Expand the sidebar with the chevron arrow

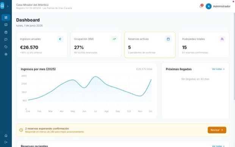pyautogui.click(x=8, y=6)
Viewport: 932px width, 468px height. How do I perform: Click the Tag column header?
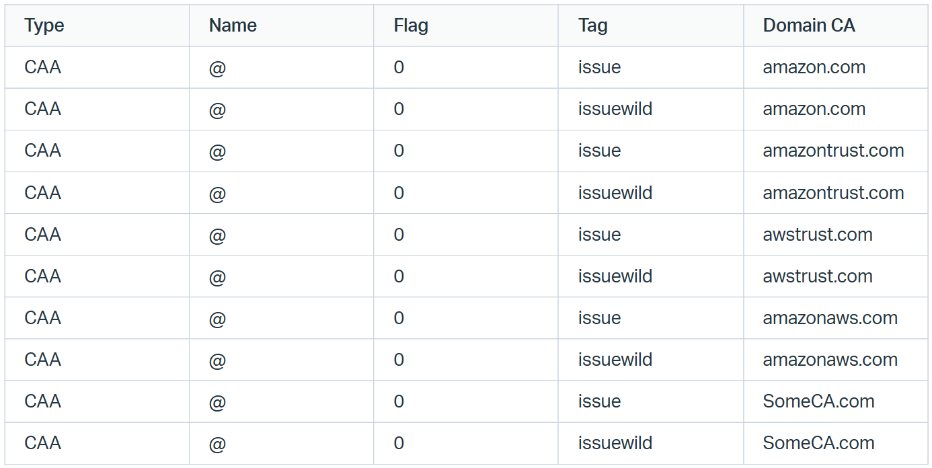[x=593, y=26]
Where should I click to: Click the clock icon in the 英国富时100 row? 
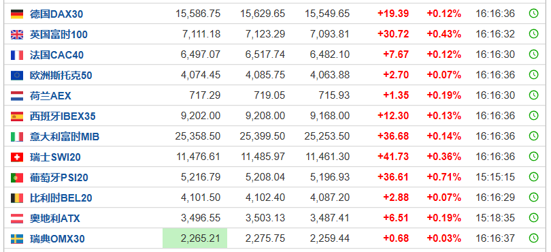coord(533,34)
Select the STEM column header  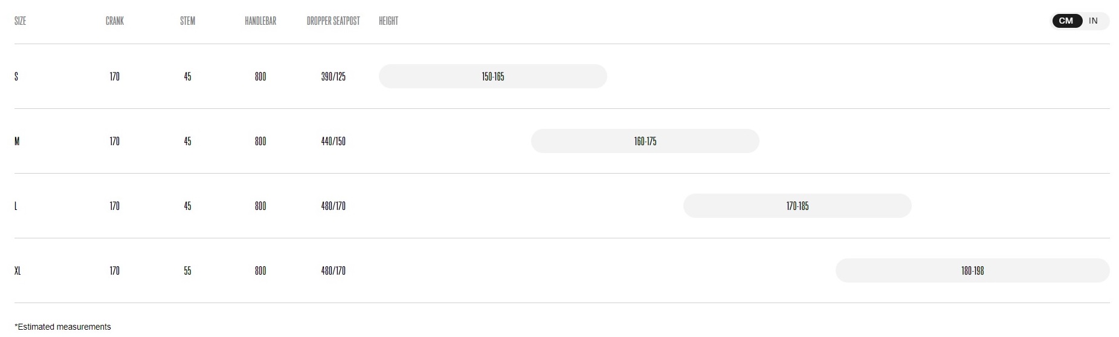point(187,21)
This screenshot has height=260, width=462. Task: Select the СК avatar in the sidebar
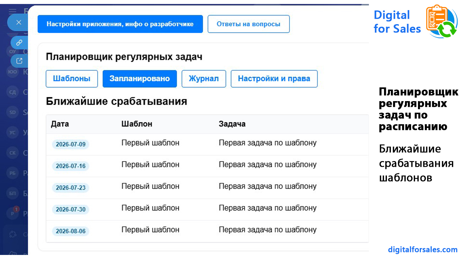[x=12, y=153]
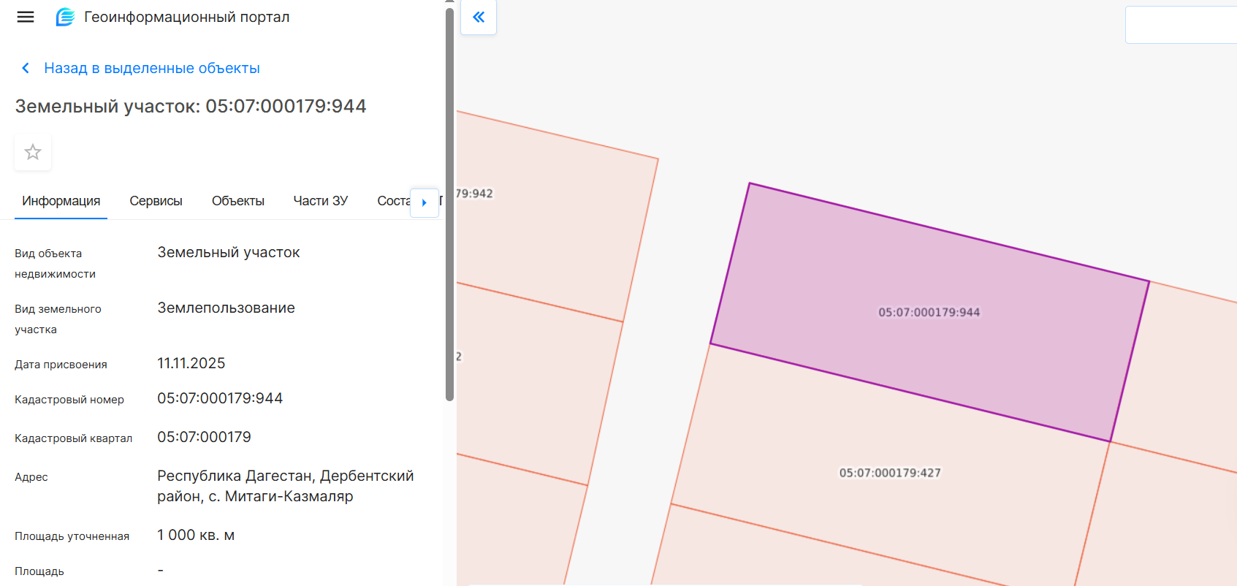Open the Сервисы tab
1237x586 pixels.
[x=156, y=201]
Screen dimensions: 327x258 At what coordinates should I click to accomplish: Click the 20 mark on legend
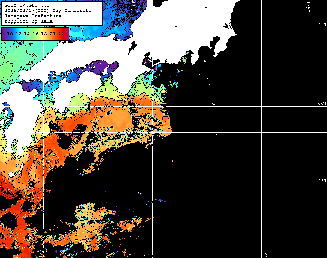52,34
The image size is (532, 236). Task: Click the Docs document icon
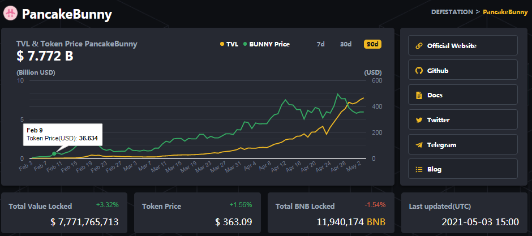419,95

--

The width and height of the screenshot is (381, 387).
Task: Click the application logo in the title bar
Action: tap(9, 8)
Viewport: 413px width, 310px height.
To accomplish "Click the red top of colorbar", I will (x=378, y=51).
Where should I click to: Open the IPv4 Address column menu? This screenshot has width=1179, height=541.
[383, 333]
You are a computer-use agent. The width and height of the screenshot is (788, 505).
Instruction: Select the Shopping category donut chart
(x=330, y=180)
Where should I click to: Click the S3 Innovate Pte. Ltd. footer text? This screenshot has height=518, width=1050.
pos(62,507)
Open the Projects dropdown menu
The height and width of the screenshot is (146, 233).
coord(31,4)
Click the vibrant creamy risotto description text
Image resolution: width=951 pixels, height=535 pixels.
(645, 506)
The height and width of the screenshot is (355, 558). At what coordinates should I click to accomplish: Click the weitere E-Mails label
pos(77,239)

--

* _WHAT IS BEING ASKED_
Within the listing above, locate the line containing "Where should I click to: Open" and the line containing "Open the Projects dropdown menu". Reproduce those two lines and all lines between them exactly, with nothing added.

* _ANSWER FOR THIS EXERCISE_
Where should I click to: Open the IPv4 Address column menu? This screenshot has width=1179, height=541.
[383, 333]
You are a computer-use agent. The width and height of the screenshot is (788, 505).
Instruction: Select the Shopping category donut chart
(x=330, y=180)
Where should I click to: Click the S3 Innovate Pte. Ltd. footer text? This screenshot has height=518, width=1050.
pos(62,507)
Open the Projects dropdown menu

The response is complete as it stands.